| SOAL LATIHAN 1 |
Menurut teks bacaan tentang Ruslan Buton, siapa nama kuasa hukumnya?
| SOAL LATIHAN 2 |
Tulis ulang kata demi kata bagian teks bacaan tentang Ruslan Buton yang dibuka dengan "Surat permohonan penangguhan penahanan telah" dan ditutup dengan "penahanan bagi kliennya.".

| TEKS BACAAN |
▽

Jakarta (ANTARA) - Direktorat Tindak Pidana Siber Bareskrim Polri belum memberikan jawaban atas permohonan penangguhan penahanan yang diajukan oleh Ruslan Buton, tersangka kasus penyebaran informasi hoaks dan ujaran kebencian.
"Itu kewenangan penyidik, nanti penyidik yang menilai," ujar Kadiv Humas Polri Irjen Raden Prabowo Argo Yuwono saat dihubungi di Jakarta, Rabu.
Surat permohonan penangguhan penahanan telah dikirimkan kuasa hukum Ruslan Buton sejak Sabtu (30/5). Hingga kini, surat tersebut masih dipelajari dan dipertimbangkan penyidik Bareskrim.
Kuasa hukum Ruslan Buton, Tonin Tachta Singarimbun membeberkan alasan pengajuan surat permohonan penangguhan penahanan bagi kliennya.
"Orang tua klien kami sedang sakit," kata Tonin, dalam keterangannya, Sabtu (30/5).

△

| DATA TERSIMPAN |
▽

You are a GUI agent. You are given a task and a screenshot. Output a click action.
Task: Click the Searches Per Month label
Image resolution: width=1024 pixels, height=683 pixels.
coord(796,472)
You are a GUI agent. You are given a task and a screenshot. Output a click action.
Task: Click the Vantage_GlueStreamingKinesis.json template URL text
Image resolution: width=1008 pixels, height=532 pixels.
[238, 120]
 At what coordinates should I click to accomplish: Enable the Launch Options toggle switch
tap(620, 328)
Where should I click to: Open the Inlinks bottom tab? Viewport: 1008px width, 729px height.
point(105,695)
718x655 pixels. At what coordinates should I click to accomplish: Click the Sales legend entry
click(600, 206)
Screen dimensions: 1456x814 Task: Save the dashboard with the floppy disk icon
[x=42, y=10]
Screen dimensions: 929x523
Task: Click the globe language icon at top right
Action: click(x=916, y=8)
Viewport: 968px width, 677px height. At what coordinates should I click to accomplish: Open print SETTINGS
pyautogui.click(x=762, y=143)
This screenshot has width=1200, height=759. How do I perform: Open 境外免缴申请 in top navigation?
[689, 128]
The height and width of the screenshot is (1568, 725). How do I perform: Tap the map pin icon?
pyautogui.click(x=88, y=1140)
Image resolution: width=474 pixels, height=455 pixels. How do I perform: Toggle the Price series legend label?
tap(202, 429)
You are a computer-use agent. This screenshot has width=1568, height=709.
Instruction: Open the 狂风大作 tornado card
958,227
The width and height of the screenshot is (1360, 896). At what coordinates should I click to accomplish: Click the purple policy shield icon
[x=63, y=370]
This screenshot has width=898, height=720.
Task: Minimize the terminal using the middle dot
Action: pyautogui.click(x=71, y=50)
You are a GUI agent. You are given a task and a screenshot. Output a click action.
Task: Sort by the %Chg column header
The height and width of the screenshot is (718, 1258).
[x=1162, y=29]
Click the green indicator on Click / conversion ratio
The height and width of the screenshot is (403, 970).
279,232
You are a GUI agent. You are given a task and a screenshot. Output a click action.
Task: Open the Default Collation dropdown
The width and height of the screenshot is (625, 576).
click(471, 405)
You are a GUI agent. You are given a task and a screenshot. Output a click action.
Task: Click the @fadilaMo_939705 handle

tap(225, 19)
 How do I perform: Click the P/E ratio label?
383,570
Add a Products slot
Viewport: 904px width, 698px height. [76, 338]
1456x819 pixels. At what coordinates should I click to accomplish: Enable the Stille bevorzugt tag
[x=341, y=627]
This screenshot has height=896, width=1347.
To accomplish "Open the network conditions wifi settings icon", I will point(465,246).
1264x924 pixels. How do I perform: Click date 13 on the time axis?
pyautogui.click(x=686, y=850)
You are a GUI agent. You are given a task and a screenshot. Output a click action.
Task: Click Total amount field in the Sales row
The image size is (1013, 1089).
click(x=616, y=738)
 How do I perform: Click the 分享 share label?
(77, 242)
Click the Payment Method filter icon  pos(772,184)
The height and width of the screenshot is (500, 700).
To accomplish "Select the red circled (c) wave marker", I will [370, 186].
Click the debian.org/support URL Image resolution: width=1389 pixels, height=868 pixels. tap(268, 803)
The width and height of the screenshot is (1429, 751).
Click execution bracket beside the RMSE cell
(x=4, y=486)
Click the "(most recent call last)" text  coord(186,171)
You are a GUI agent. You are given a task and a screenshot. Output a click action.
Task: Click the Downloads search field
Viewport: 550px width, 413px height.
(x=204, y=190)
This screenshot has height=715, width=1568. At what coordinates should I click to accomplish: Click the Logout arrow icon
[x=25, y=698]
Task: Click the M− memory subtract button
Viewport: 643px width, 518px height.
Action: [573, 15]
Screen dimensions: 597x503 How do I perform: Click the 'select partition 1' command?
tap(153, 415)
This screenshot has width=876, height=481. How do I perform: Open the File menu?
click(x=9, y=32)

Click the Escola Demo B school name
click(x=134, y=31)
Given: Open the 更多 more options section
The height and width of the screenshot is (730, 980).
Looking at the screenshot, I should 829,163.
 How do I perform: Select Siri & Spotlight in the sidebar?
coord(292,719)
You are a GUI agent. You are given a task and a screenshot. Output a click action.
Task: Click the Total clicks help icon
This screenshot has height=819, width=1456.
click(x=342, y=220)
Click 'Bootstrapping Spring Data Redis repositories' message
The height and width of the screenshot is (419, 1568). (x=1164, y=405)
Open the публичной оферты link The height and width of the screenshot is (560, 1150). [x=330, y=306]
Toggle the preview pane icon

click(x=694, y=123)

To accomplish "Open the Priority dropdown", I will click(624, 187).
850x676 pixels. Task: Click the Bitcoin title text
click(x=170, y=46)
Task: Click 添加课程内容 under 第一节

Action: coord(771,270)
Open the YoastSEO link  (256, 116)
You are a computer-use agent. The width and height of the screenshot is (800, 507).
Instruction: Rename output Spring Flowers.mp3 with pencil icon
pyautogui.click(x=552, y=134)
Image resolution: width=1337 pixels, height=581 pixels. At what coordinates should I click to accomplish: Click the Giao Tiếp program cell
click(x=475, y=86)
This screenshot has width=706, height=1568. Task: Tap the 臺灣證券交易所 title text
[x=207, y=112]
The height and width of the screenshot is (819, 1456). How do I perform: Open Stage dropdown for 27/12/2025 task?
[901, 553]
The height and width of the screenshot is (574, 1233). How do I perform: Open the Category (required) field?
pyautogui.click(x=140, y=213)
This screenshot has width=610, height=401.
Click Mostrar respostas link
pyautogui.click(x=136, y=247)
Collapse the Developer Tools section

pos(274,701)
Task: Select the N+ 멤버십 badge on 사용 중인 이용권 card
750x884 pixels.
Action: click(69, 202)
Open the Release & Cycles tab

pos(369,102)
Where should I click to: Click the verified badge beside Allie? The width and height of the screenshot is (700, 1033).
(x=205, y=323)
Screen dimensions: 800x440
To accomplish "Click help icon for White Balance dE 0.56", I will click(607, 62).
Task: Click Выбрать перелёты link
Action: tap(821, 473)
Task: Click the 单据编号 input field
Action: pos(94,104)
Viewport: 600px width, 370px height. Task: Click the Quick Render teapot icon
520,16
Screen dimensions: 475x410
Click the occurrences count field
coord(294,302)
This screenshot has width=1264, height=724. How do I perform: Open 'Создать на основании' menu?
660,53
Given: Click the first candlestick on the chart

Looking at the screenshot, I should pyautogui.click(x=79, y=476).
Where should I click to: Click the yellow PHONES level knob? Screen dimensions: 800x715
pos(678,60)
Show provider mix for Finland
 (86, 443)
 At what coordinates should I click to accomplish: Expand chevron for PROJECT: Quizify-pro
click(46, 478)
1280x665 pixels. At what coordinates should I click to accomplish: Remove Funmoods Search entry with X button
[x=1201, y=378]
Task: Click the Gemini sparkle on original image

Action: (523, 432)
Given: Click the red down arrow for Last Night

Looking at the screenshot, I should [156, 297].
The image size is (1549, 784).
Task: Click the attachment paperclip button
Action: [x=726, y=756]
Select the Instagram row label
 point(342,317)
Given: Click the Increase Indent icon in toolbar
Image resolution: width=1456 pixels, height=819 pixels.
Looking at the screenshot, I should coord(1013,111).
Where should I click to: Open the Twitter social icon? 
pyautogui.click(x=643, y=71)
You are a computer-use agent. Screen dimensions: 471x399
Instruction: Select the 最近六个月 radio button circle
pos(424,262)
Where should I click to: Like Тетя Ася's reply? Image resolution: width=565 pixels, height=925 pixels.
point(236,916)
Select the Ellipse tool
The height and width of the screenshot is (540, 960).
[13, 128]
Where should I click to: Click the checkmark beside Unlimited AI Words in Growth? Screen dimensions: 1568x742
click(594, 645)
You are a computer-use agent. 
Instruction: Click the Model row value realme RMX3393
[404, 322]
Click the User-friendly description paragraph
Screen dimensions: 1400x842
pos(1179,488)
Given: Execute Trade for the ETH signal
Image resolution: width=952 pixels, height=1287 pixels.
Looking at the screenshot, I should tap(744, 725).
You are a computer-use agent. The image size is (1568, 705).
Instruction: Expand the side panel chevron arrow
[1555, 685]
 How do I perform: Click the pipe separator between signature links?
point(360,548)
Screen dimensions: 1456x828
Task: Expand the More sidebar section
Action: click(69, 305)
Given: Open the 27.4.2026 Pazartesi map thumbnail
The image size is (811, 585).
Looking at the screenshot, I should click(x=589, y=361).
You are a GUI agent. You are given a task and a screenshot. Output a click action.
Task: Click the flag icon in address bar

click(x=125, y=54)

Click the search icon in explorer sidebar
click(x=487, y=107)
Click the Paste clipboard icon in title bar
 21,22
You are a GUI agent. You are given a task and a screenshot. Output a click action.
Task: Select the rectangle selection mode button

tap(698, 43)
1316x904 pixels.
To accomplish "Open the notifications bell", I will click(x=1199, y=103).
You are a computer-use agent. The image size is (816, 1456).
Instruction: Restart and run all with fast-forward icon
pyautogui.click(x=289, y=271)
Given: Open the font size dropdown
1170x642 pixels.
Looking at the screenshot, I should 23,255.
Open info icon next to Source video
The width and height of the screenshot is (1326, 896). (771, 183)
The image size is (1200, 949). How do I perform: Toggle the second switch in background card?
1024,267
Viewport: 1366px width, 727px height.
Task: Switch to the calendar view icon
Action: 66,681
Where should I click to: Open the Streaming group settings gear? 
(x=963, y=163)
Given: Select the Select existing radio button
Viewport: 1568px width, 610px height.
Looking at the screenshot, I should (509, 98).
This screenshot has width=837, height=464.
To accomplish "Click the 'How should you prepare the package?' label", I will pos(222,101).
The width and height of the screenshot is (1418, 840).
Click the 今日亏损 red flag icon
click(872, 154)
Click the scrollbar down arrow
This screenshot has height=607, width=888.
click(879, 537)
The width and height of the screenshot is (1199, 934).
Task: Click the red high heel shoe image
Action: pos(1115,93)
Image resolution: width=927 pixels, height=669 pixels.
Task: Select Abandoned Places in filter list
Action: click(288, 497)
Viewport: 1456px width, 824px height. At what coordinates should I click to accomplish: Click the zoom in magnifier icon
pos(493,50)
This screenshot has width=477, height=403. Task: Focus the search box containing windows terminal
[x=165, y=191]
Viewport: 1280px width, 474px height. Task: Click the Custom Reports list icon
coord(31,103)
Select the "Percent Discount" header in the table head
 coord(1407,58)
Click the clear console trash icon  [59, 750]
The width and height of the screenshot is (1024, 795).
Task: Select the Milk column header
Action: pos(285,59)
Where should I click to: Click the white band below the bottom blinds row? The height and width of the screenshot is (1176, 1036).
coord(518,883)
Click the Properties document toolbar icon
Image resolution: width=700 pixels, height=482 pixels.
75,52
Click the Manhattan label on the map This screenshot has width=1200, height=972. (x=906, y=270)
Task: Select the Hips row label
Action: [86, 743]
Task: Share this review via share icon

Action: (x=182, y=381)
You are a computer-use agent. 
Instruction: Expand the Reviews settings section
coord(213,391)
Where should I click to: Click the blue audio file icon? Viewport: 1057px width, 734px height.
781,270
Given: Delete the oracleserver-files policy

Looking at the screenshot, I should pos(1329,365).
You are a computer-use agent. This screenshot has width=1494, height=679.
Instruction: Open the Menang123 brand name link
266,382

△

| JAWABAN LATIHAN 1 |
Tonin Tachta Singarimbun.

| JAWABAN LATIHAN 2 |
Surat permohonan penangguhan penahanan telah dikirimkan kuasa hukum Ruslan Buton sejak Sabtu (30/5). Hingga kini, surat tersebut masih dipelajari dan dipertimbangkan penyidik Bareskrim.
Kuasa hukum Ruslan Buton, Tonin Tachta Singarimbun membeberkan alasan pengajuan surat permohonan penangguhan penahanan bagi kliennya.